Kata Nabi: (3) Al-Ihsãn adalah anda mengabdi Allah (dengan sikap) seolah-olah anda melihatNya. Bila anda tidak bisa bersikap demikian, maka (sadarilah bahwa) Dia melihat anda.
Kata lelaki itu kemudian: Selanjutnya, terangkan padaku tentang As-Sã’ah.
Jawab Nabi: (4) Orang yang ditanya tentang itu (yakni Nabi) tidak lebih tahu dari yang bertanya (yakni lelaki itu).


Kata lelaki itu kemudian: Kalau begitu, terangkan saja padaku tentang tanda-tandanya.
Jawab nabi: (5) (Tanda-tandanya antara lain adalah) seorang wanita budak (pelayan) melahirkan anak tuannya, dan anda lihat orang-orang hina papa, para penggembala berlomba-lomba membangun gedung.

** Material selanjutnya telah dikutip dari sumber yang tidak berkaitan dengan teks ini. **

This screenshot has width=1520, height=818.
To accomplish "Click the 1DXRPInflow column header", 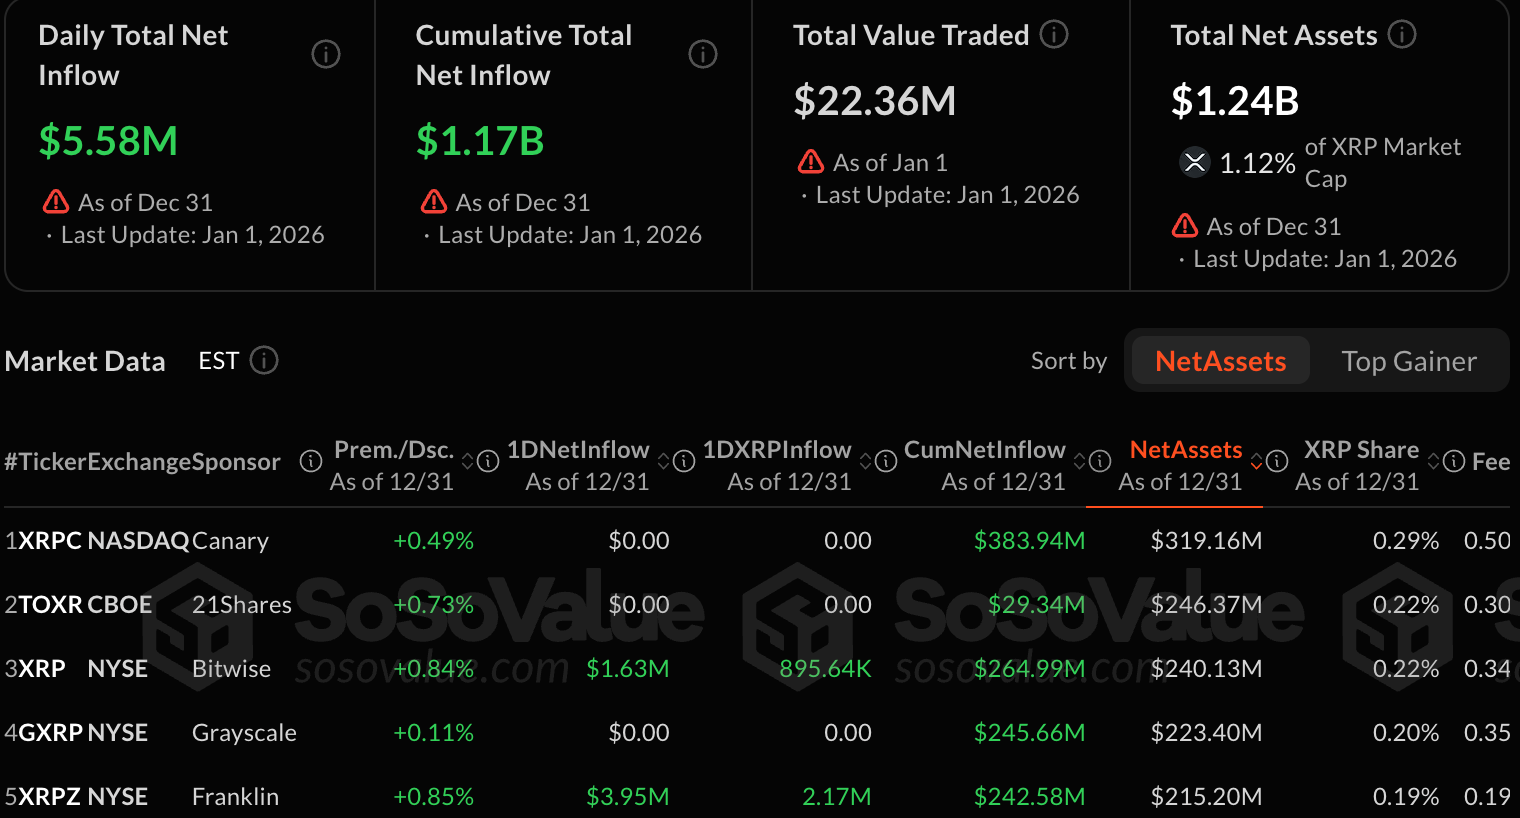I will tap(777, 450).
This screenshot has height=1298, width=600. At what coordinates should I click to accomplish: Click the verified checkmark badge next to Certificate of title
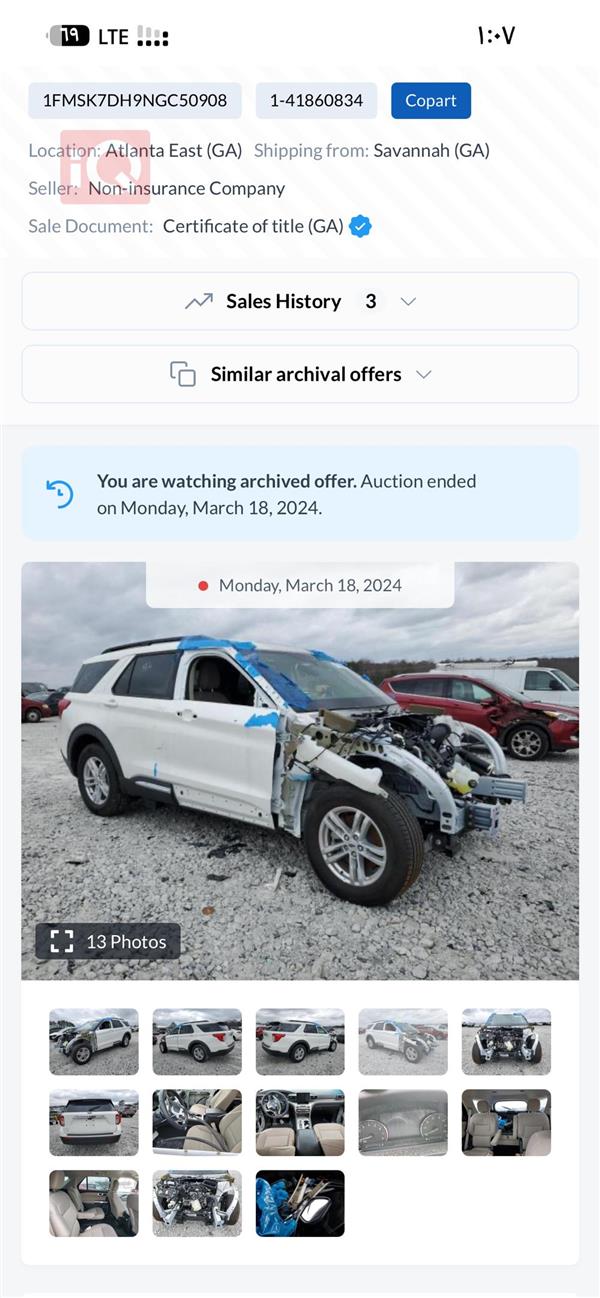point(360,226)
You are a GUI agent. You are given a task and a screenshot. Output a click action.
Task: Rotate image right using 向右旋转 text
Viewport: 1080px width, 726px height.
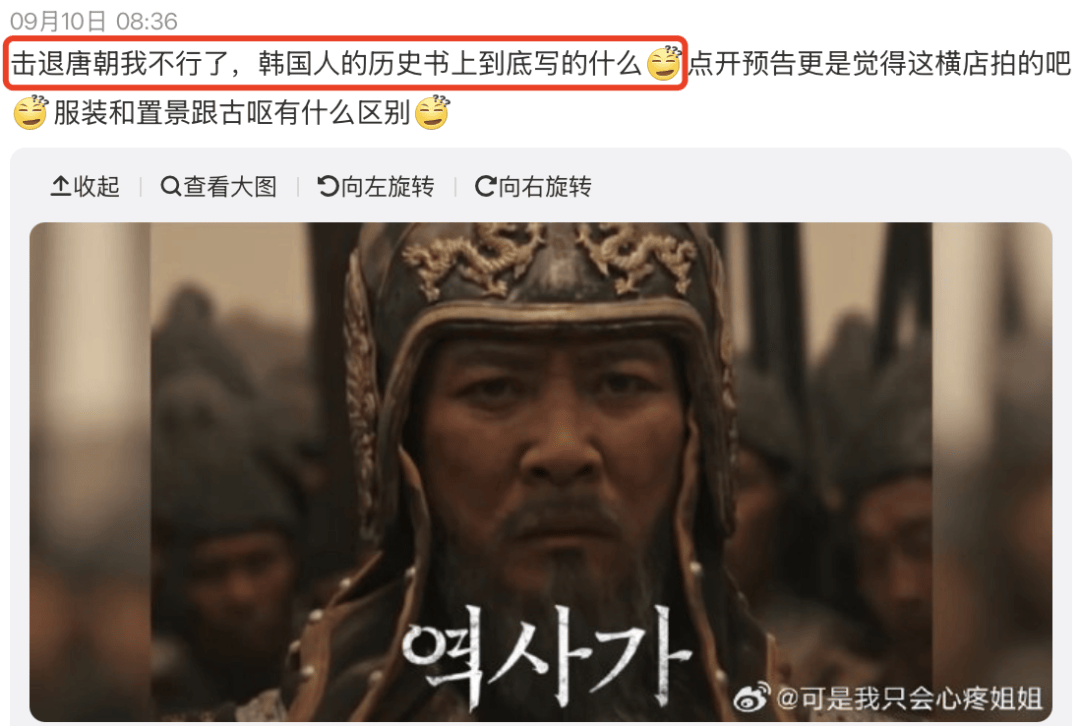click(545, 187)
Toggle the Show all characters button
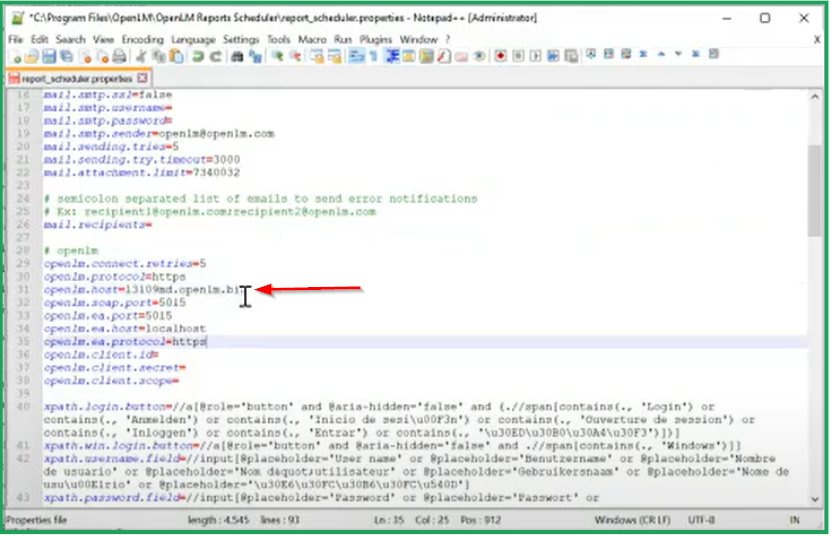831x536 pixels. (372, 57)
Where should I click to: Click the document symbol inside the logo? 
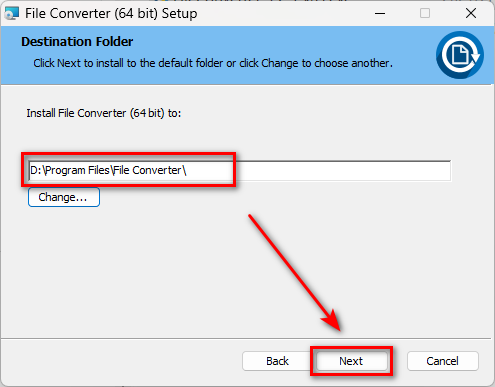point(460,54)
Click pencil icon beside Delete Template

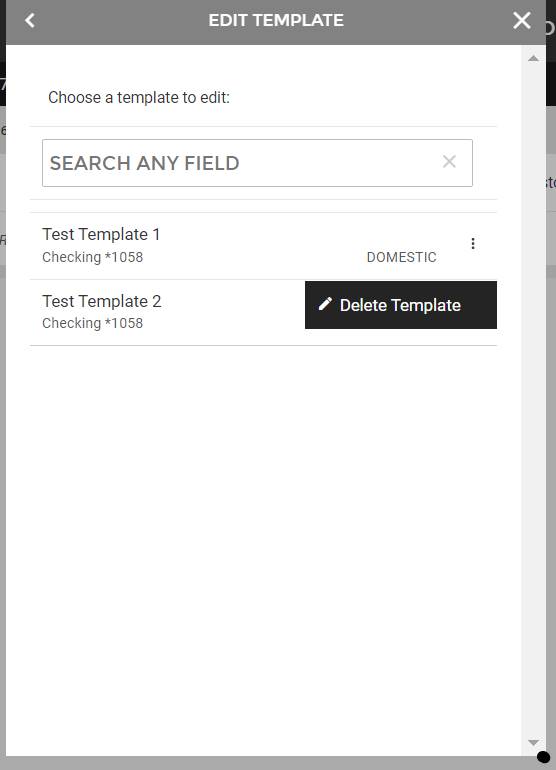(x=325, y=304)
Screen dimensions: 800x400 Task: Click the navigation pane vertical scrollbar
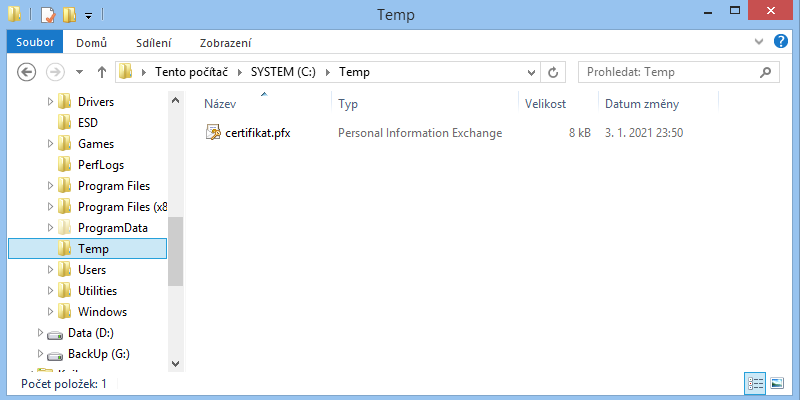(175, 250)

Kata Umar (kepada anaknya): Kemudian lelaki itu pergi. Aku terdiam sesaat, sampai kemudian Nabi bertanya padaku, “Hai Umar, tahukah kamu siapa yang bertanya itu?”
Kataku (Umar), “Allah dan rasulnya lebih tahu.”


Kata Nabi,  “Sebenarnya dia itu adalah Jibril. Dia datang kepada kalian untuk mengajarkan tentang urusan (pokok) agama kalian.”

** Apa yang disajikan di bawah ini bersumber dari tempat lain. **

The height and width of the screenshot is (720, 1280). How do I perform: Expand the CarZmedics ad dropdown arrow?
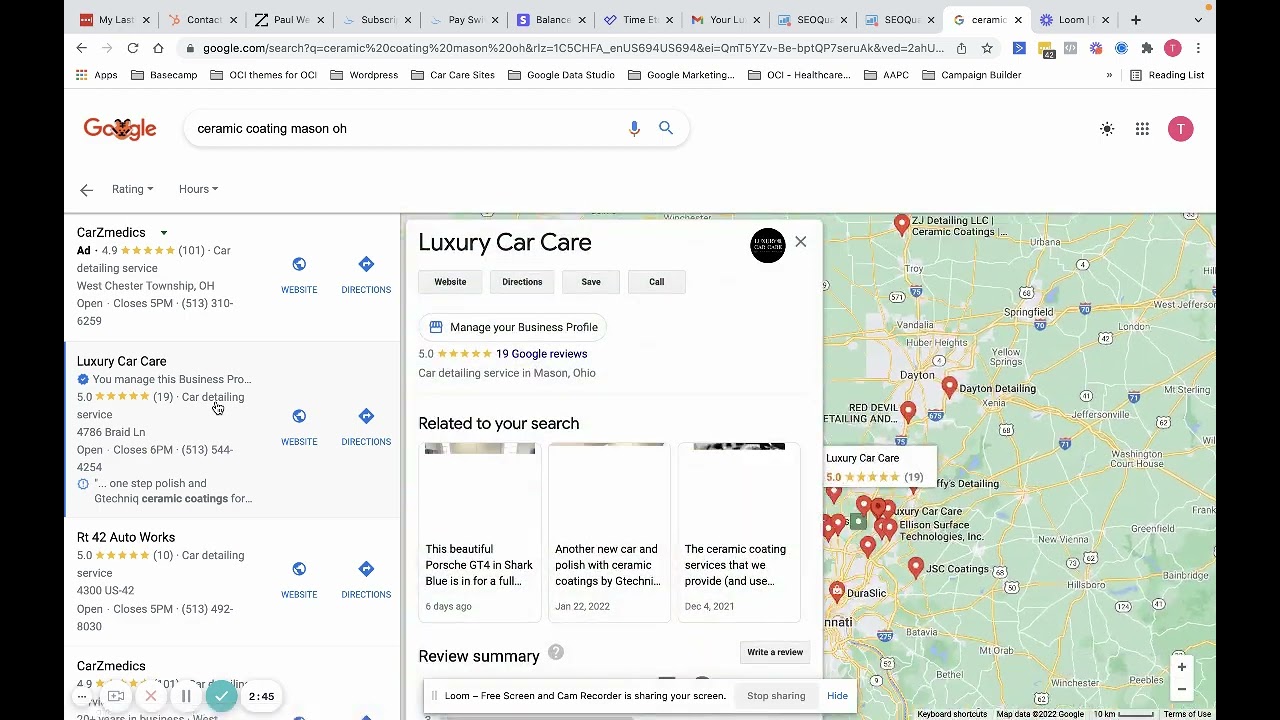pyautogui.click(x=164, y=233)
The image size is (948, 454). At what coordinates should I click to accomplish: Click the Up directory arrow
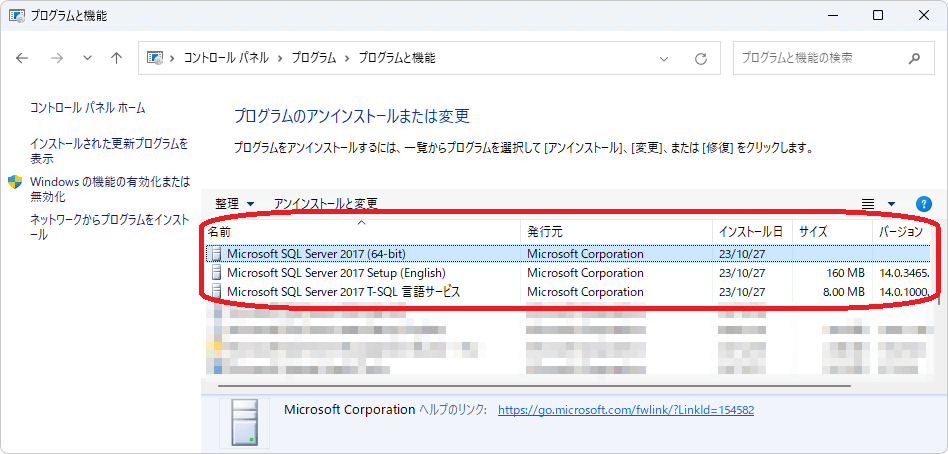coord(117,58)
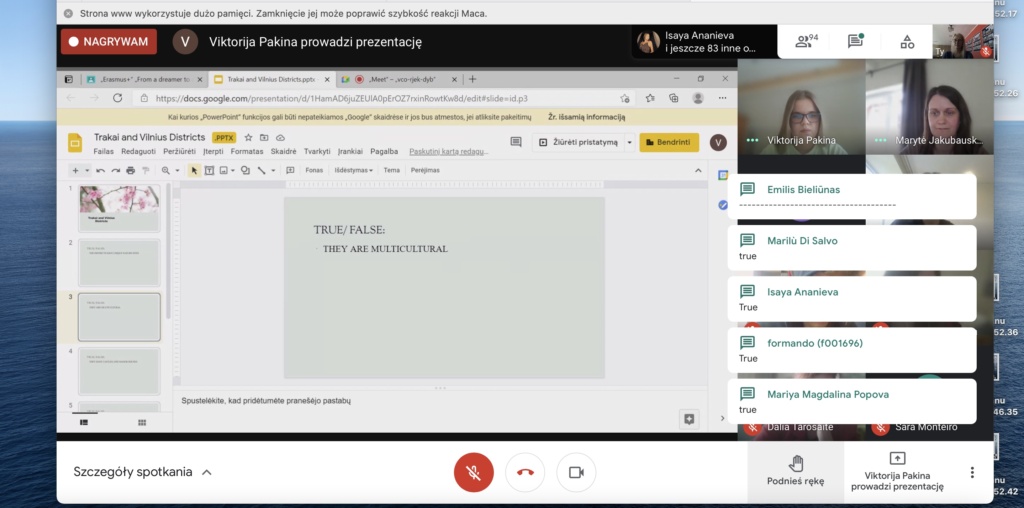Click the print icon in Slides toolbar
This screenshot has height=508, width=1024.
click(x=130, y=171)
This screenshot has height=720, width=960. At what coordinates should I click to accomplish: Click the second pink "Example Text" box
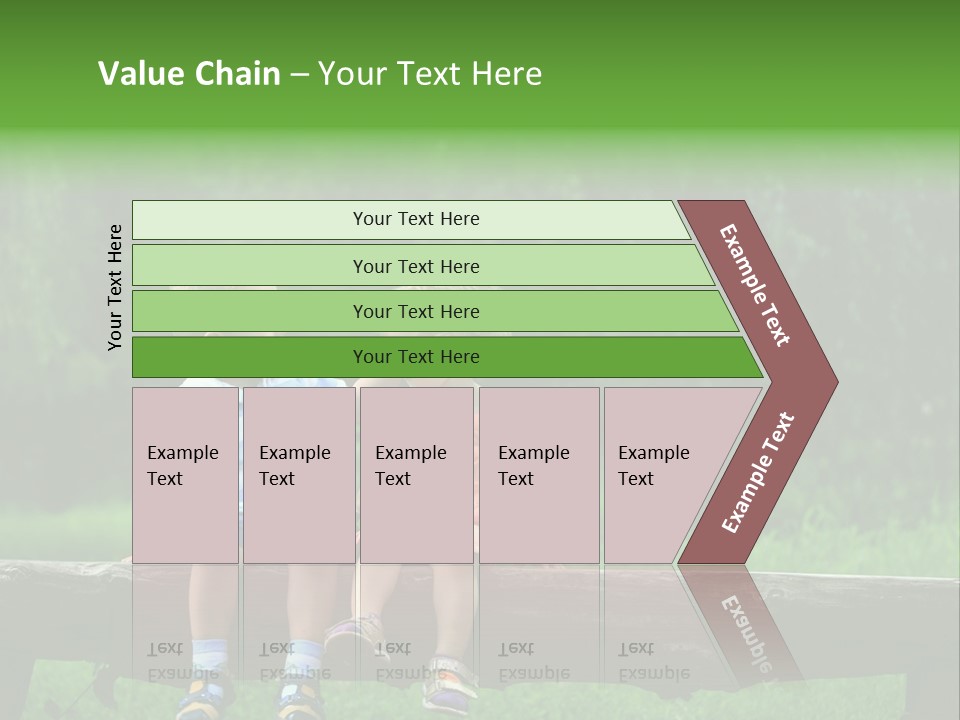pyautogui.click(x=298, y=475)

Demikianlah isi Hadis Jibril itu. Perkataan Nabi yang terakhir sengaja digarisbawahi karena merupakan kesimpulan; sedangkan jawaban-jawaban Nabi sengaja diberi nomor (1-5), karena itulah agaknya yang dikatakan Nabi sebagai amra dïnakum (أمر دينكم). Tentu yang dimaksud Nabi sebagai dïnakum (agama kalian) adalah dïnul-islãm. Dengan demikian, Hadis Jibril ini memberi gambaran tentang pokok-pokok permasalahan dïnul-islãm sebagai berikut.
Dïnul-islãm (agama Islam) itu terdiri dari:
Al-Islãm(u)
Al-Imãn(u)
Al-Ihsãn(u)
– As-Sã’ah, dan
Amãratus-Sã’ah


Dalam versi lain, dengan penutur Abu Hurairah, Jibril bertanya mulai dari Al-ïmãn, dan Nabi menjawab dengan kalimat agak berbeda, yaitu: Al-ïmãn anda meyakini ajaran Allah, yang disampaikan malaikatnya, yakni kitabnya beserta perwujudan nyatanya, yakni rasulnya, dan selanjutnya anda meyakini al-ba’tsul-âkhir.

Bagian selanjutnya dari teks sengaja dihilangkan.